第十三章 甘い日
今まで大したことはなかった。冬も真っ盛り、時期はクリスマスシーズンになり、僕は少々浮かれていた。わざわざ気にしたことはなかったが、今年ばかりはそのことを考えていた。文と交際相手らしく過ごせると言うのなら、輝かしい。場所は?ケーキは?そんなことに胸をドキドキさせながらも僕は文に電話を掛けた。
「何?あ、クリスマス?開けてるよ。」
返ってきたのは嬉しい返事だった。透かされる、または運悪く一緒に居られないというのが今までだったが、ツいていた。
「どうする?正直何をすればいいのか分からないんだよね。」
僕は乾いた笑いを出した。想像がつかない。そもそも彼女なんか居たことはない。特別にしたいという気持ちが強く、自然でいることを考えれなかった。

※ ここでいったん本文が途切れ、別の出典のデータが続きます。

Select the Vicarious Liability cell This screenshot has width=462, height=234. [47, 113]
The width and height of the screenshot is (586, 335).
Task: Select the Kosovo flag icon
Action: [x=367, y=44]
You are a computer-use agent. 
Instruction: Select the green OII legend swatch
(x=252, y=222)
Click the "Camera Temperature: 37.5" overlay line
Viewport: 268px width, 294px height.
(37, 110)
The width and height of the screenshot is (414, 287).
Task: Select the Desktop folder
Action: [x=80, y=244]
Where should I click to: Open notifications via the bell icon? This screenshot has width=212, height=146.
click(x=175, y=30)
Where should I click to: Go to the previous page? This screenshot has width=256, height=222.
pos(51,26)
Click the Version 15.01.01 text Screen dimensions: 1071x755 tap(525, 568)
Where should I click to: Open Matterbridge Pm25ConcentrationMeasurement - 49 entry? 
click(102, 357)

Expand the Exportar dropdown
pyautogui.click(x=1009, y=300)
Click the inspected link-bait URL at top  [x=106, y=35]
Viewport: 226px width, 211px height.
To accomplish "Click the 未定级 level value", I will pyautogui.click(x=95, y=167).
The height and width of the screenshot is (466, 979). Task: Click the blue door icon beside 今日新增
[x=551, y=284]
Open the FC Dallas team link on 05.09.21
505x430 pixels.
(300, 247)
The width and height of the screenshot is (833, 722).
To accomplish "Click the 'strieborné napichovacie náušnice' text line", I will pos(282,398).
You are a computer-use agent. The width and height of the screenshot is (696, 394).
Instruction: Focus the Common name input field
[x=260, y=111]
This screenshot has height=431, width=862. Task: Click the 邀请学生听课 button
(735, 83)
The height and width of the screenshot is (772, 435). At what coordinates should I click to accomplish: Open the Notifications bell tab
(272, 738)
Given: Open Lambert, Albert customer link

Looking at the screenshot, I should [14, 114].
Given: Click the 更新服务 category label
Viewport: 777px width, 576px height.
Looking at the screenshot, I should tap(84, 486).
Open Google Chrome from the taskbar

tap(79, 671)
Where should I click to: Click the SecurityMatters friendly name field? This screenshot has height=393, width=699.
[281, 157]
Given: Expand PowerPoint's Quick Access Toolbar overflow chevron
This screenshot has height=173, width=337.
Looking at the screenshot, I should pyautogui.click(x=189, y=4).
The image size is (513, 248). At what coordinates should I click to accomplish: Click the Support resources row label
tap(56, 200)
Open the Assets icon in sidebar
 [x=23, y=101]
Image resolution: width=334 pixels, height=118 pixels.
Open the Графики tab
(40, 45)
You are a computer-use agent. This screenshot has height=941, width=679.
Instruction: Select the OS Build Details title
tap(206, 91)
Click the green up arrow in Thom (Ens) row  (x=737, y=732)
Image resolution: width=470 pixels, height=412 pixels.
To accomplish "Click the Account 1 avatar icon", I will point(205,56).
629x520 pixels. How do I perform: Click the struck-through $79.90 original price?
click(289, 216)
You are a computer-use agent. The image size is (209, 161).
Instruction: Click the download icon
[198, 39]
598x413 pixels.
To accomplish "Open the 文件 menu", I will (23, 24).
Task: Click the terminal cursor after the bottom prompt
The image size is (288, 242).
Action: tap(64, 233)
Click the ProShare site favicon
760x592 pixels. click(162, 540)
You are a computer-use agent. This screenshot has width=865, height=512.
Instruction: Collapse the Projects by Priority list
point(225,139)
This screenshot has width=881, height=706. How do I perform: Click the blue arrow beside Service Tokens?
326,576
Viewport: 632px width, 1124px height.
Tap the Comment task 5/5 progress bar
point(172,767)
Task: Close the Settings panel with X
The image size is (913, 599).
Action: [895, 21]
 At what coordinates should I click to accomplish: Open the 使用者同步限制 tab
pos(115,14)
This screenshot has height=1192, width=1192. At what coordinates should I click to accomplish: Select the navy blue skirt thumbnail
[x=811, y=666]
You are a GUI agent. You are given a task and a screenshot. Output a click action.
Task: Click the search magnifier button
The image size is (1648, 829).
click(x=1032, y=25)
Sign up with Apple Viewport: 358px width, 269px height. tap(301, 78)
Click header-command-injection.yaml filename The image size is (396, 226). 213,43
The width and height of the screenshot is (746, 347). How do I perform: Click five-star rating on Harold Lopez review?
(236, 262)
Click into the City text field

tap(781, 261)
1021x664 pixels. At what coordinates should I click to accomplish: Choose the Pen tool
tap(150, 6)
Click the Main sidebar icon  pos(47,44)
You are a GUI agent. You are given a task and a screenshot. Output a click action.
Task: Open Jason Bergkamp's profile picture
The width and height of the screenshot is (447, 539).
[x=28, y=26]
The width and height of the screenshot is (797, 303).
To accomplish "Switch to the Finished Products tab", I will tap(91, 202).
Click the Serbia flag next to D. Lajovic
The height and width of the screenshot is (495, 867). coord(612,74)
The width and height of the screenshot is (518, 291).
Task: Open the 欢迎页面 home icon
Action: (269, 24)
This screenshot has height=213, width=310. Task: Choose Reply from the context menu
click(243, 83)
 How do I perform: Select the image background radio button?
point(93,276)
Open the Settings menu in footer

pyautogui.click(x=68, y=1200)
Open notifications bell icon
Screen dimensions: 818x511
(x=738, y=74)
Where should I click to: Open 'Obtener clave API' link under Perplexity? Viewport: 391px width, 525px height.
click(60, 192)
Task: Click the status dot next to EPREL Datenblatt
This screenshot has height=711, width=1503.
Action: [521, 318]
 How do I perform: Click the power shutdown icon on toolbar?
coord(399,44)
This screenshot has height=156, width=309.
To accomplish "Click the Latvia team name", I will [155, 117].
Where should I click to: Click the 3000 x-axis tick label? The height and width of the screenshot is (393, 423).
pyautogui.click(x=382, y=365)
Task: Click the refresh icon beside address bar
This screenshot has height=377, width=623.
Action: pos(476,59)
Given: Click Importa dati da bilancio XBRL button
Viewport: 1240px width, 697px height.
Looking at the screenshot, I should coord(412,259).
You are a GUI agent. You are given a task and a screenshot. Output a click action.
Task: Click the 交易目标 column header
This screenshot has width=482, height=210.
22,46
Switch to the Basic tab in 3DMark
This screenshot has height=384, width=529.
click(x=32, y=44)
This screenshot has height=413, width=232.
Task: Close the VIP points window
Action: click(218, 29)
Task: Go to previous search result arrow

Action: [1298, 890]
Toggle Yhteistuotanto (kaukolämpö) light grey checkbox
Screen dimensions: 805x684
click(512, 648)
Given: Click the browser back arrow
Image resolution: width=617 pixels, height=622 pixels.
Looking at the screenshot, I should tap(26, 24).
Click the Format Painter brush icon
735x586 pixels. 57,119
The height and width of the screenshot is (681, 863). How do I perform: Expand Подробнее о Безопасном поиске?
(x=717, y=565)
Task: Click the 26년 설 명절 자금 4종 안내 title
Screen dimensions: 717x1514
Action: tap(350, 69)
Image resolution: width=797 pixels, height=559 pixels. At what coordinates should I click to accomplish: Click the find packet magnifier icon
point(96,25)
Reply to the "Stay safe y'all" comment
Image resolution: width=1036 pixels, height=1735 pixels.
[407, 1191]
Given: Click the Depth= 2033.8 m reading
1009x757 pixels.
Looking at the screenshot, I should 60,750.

「別に変わったことじゃないよ。私、毎年ケーキなんか食べないし。どこか出かけて、ケーキでも買って、家でデートとかでいいんじゃない?」
文は毎年誰かとは過ごしていそうだなと、思ったけど、最近知った文からはそんな空気は少なかった。それでも求められることは多いだろうし、それ故の意見だと思った。僕は大胆な所がある文に成り行きを任せることにした。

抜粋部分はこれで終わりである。